_EXERCISE INSTRUCTIONS_: Write out the listing below line for line, changing nothing.

_MATERIAL FOR THIS EXERCISE_:
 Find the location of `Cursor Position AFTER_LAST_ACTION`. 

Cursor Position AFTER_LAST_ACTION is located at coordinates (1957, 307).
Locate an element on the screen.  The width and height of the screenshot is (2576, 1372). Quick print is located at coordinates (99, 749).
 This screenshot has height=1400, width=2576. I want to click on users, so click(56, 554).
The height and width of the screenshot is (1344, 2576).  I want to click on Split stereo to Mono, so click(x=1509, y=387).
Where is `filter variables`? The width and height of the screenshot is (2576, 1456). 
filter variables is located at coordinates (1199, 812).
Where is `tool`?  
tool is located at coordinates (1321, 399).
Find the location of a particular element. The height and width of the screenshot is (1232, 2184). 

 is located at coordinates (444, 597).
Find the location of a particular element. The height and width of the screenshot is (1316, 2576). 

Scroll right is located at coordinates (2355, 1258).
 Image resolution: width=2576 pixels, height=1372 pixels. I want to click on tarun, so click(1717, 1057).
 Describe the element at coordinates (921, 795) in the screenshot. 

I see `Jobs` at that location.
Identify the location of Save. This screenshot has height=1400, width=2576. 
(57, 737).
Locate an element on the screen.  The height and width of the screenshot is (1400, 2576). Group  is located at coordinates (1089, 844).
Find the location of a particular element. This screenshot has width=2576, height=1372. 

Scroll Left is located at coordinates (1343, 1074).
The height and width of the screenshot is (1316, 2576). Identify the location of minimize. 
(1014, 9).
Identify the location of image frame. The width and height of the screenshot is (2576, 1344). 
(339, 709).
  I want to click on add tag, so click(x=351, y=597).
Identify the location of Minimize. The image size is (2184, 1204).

_COMPLETE OUTPUT_:
 Find the location of `Cursor Position AFTER_LAST_ACTION`. 

Cursor Position AFTER_LAST_ACTION is located at coordinates (1957, 307).
Locate an element on the screen.  The width and height of the screenshot is (2576, 1372). Quick print is located at coordinates (99, 749).
 This screenshot has height=1400, width=2576. I want to click on users, so click(56, 554).
The height and width of the screenshot is (1344, 2576).  I want to click on Split stereo to Mono, so click(x=1509, y=387).
Where is `filter variables`? The width and height of the screenshot is (2576, 1456). 
filter variables is located at coordinates (1199, 812).
Where is `tool`?  
tool is located at coordinates (1321, 399).
Find the location of a particular element. The height and width of the screenshot is (1232, 2184). 

 is located at coordinates (444, 597).
Find the location of a particular element. The height and width of the screenshot is (1316, 2576). 

Scroll right is located at coordinates (2355, 1258).
 Image resolution: width=2576 pixels, height=1372 pixels. I want to click on tarun, so click(1717, 1057).
 Describe the element at coordinates (921, 795) in the screenshot. 

I see `Jobs` at that location.
Identify the location of Save. This screenshot has height=1400, width=2576. 
(57, 737).
Locate an element on the screen.  The height and width of the screenshot is (1400, 2576). Group  is located at coordinates (1089, 844).
Find the location of a particular element. This screenshot has width=2576, height=1372. 

Scroll Left is located at coordinates (1343, 1074).
The height and width of the screenshot is (1316, 2576). Identify the location of minimize. 
(1014, 9).
Identify the location of image frame. The width and height of the screenshot is (2576, 1344). 
(339, 709).
  I want to click on add tag, so click(x=351, y=597).
Identify the location of Minimize. The image size is (2184, 1204).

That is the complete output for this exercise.